Separó los electrodos, pulsó una llave y los presionó contra el pecho del paciente. Se oyó un zumbido sordo y olor a carne quemada. El cuerpo de Graubard se estremeció violentamente. Diana meneó la cabeza.
—Prepárate para abrir —indicó a Jarvil—. Haz que Doris baje en seguida.
El cuerpo emitía un barboteo mecánico, parecido al de las tuberías de agua. Diana apagó la corriente y dejó caer los electrodos. Después se quitó un anillo y cruzó el cuarto para introducir los brazos en el esterilizador. Mientras tanto Jarvil comenzó a frotar un líquido maloliente sobre el pecho del hombre.
Había una pequeña marca roja entre las dos quemaduras causadas por los electrodos. Tardé un momento en comprender de qué se trataba, precisamente antes de que Jarvil la borrara. Me aproximé un poco más y examiné el cuello de Graubard.
—Sal de ahí, William; tú no estás esterilizado.
Diana palpó la clavícula, bajó el bisturí unos centímetros y efectuó una incisión desde allí hasta el extremo del esternón. La sangre brotó profusamente; Jarvil le alcanzó un instrumento que parecía un par de tijeras cortapernos. Aunque aparté la vista no pude dejar de oír el crujido con que aquello rompió las costillas. Diana pidió retractores, esponjas y muchas cosas más, mientras yo regresaba a mi asiento.

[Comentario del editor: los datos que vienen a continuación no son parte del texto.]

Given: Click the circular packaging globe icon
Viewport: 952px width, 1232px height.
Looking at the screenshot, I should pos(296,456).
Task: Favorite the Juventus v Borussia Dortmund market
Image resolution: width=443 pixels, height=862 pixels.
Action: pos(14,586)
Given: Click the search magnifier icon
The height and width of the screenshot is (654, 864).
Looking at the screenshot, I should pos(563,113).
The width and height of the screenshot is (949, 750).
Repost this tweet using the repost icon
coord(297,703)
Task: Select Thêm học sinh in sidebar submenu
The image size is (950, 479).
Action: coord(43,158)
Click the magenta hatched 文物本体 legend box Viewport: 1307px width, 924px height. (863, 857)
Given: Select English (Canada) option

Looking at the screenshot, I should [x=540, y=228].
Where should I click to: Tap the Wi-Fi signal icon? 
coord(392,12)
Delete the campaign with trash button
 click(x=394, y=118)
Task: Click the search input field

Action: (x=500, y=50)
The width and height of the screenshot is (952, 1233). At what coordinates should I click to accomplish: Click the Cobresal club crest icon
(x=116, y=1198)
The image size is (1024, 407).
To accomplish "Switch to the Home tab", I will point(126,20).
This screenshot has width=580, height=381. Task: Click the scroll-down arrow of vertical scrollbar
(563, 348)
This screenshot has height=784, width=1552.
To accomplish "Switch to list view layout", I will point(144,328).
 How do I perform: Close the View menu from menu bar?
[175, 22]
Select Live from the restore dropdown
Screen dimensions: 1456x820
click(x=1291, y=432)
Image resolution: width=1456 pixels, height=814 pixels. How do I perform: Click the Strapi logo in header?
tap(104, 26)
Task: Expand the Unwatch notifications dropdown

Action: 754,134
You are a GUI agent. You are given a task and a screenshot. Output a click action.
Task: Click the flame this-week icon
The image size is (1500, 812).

Por el rabillo del ojo la vi trabajar dentro del tórax, masajeando directamente el corazón. Charlie, que parecía sentirse tan mal como yo, exclamó:
—¡Eh, Diana, te vas a agotar!
Ella no respondió. Jarvil había acercado el corazón artificial y sostenía dos tubos. Le vi tornar un escalpelo y aparté la vista.
Media hora después seguía sin dar señales de vida. Apagaron la máquina y le cubrieron con una sábana. Diana se lavó la sangre de los brazos, diciendo:
—Voy a cambiarme. Volveré dentro de un minuto.
Me levanté y la seguí hasta su cubículo, que estaba junto a la enfermería: necesitaba enterarme. Al levantar la mano para llamar a la puerta sentí un súbito dolor, como si me la hubieran cruzado con una raya de fuego, y tuve que llamar con la izquierda. Ella abrió inmediatamente.